Mesopotamia to the end of the Achaemenian period Flashcards
1
Q
dark ages
A
- 150 years after the death of Hammurabi
- 1560 BCE-1440 BCE
- Akkadian and Sumerian continued or were reestablished
- cuneiform continued as the only form of writing
2
Q
The Kassites in Babylonia
A
- settled by 1800 BCE in what is modern day western Iran
- polytheistic, 30 gods are known
- Kassite upper class, always a small minority, had been largely “Babylonianized.”
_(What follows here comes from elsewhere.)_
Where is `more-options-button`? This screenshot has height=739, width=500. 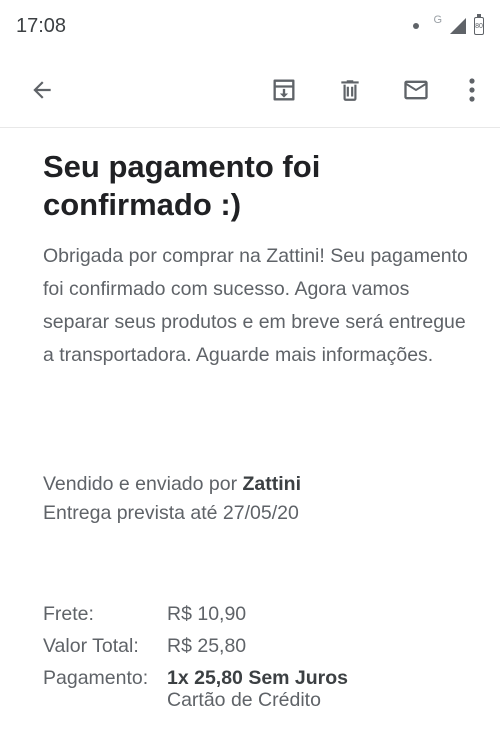 more-options-button is located at coordinates (472, 90).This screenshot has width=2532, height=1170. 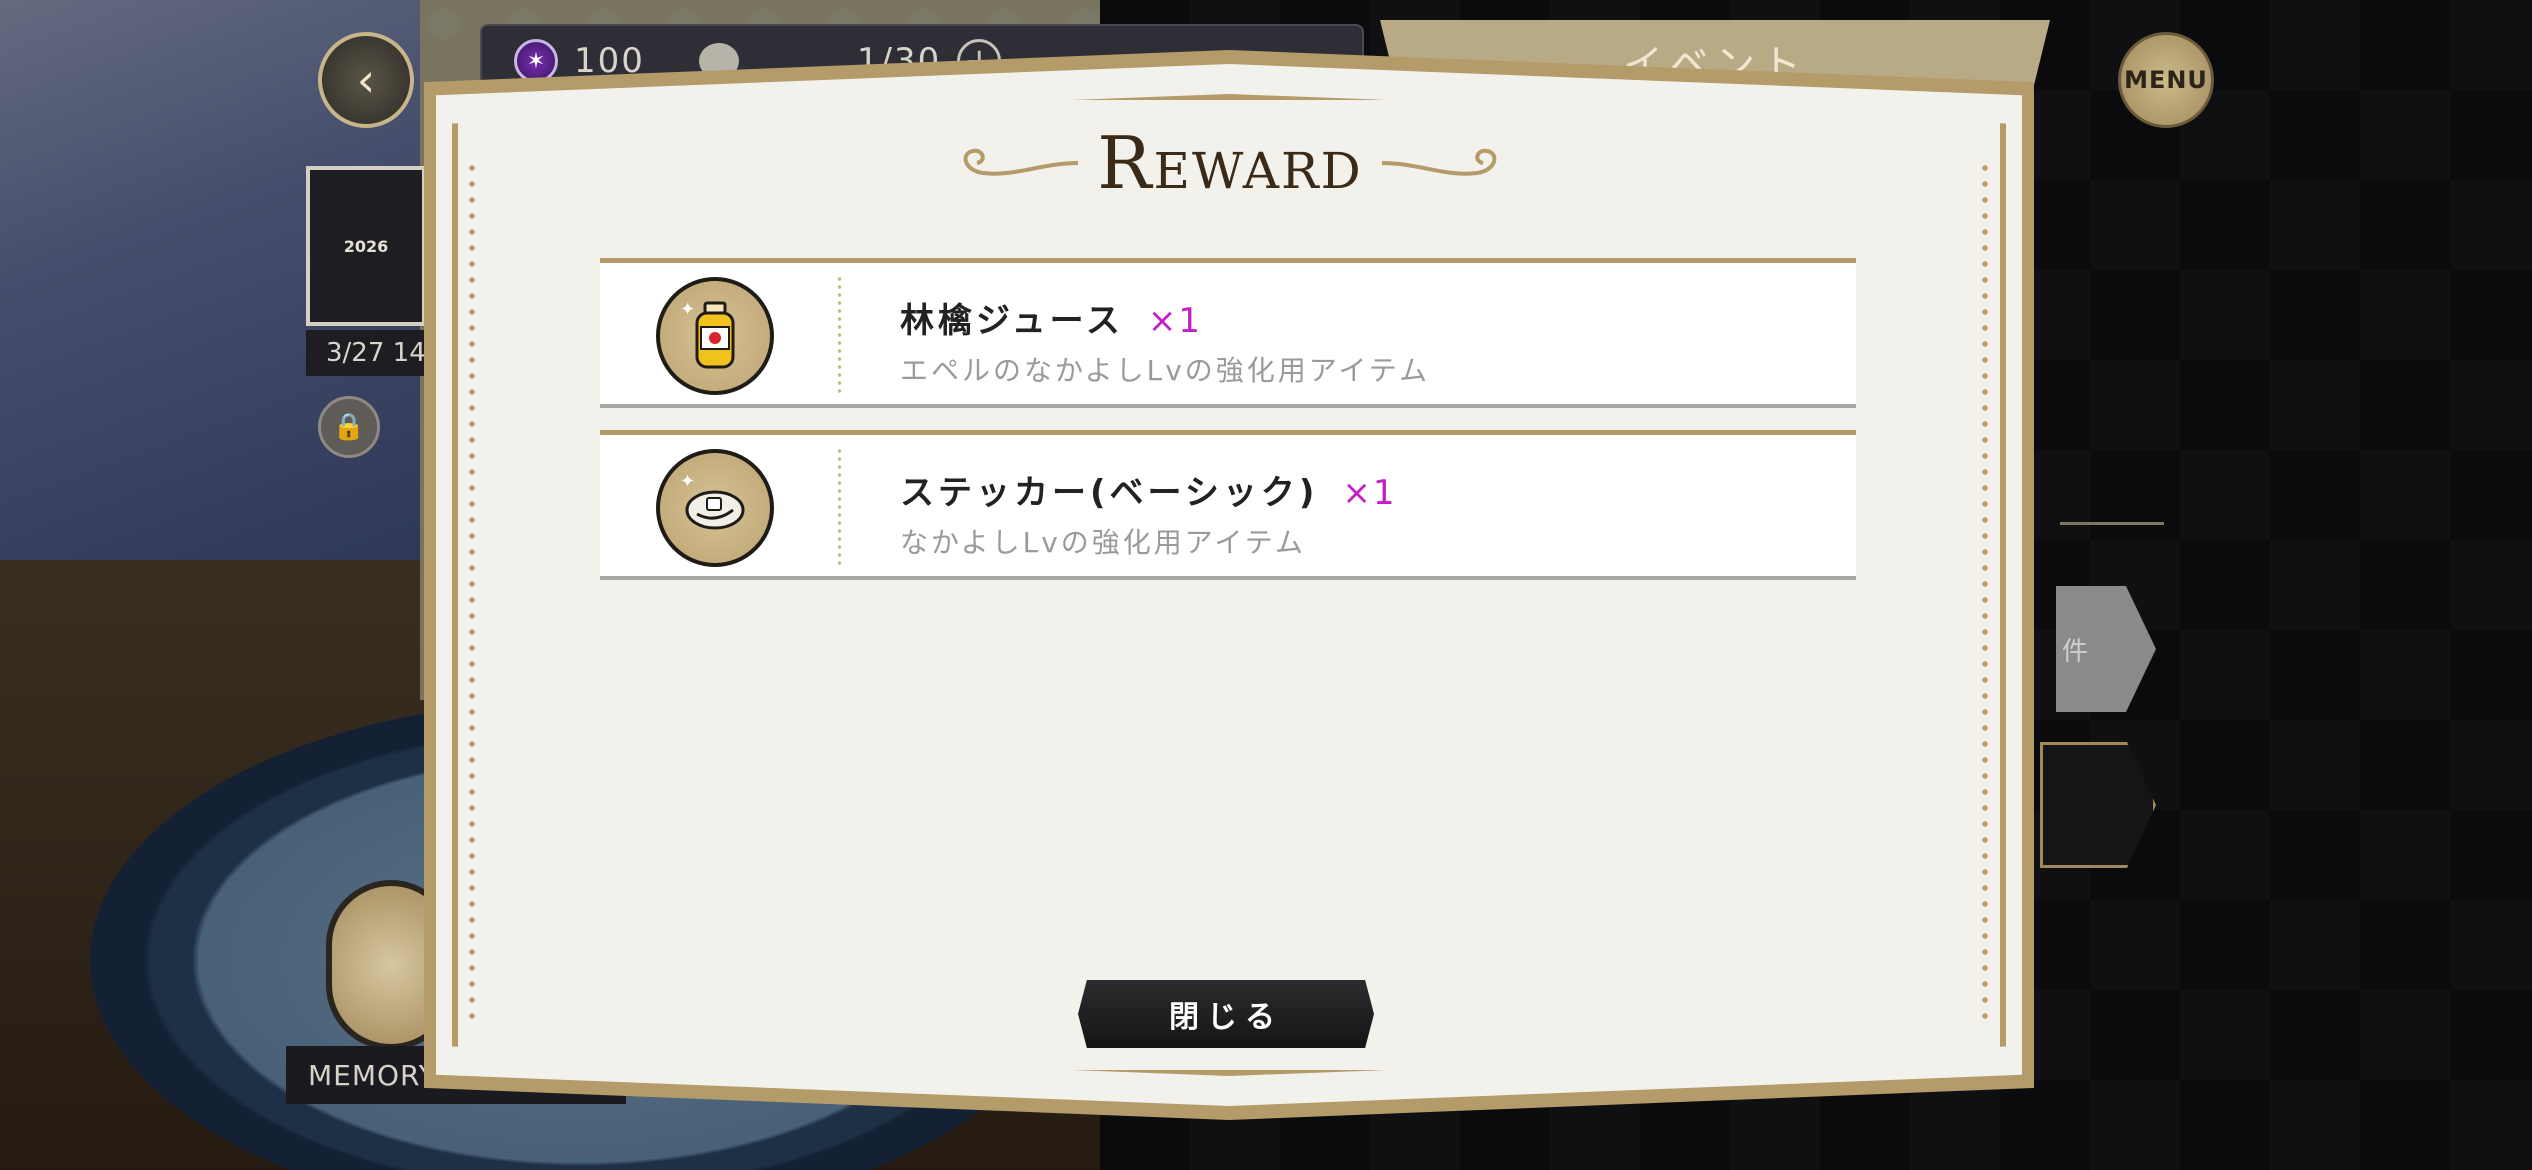 What do you see at coordinates (715, 508) in the screenshot?
I see `sticker-icon: ✦` at bounding box center [715, 508].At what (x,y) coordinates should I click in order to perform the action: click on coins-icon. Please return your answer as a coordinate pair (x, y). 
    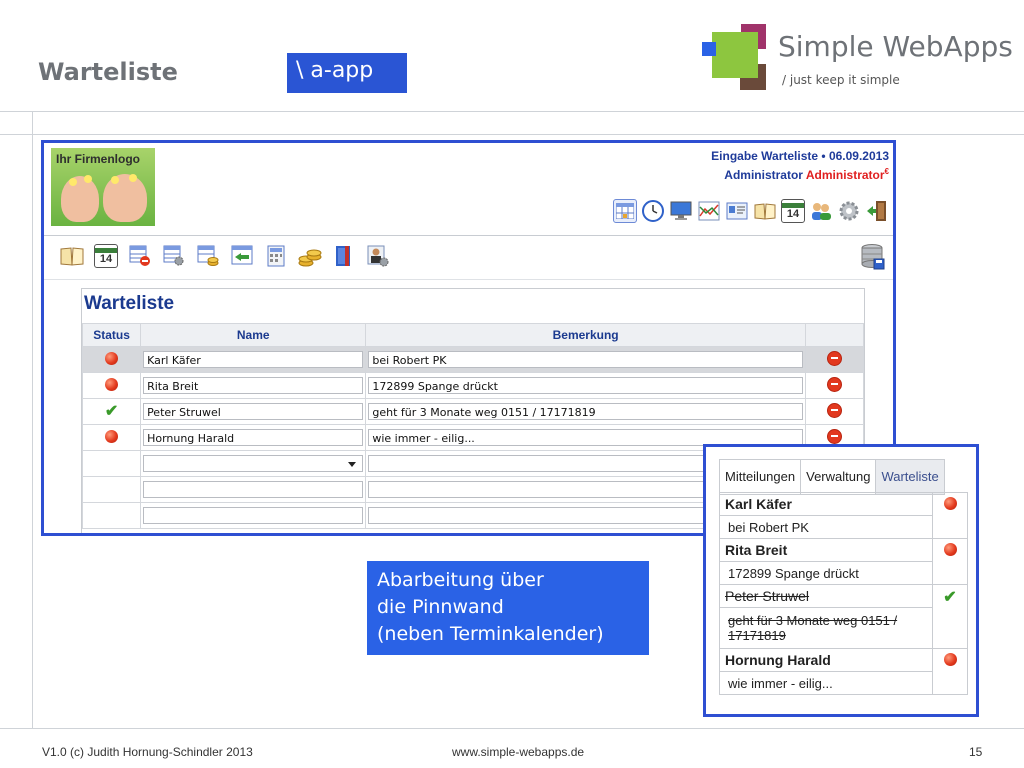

- decline of Babylonian culture at the end of the Old Babylonian period continued for some time under the Kassites
3
Q
The Hurrian and Mitanni kingdoms
A
- weakening of the Semitic states in Mesopotamia after 1550 enabled the Hurrians to penetrate deeper into this region
- After 1500, isolated dynasties appeared with Indo-Aryan names, but the significance of this is disputed
- Some time after 1500 the kingdom of Mitanni (or Mittani) arose near the sources of the Khābūr River in Mesopotamia
- By 1420 the domain of the Mitanni king Saustatar (Saushatar) stretched from the Mediterranean all the way to the northern Zagros Mountains, in western Iran, including Alalakh, in northern Syria, as well as Nuzi, Kurrukhanni, and Arrapkha
- kingdom of Mitanni was a feudal state led by a warrior nobility of Aryan or Hurrian origin
- The king of the gods was the weather god Teshub
4
Q
The rise of Assyria
A
- old lists of kings suggest that the same dynasty ruled continuously over Ashur from about 1600
- Although Assyria belonged to the kingdom of the Mitanni for a long time, it seems that Ashur retained a certain autonomy
- Documents and letters show the important role that agriculture played in the development of the state.
- less dependent on artificial irrigation than was Babylonia
- architecture, derived from a combination of Mitannian and Babylonian influences, developed early quite an individual style.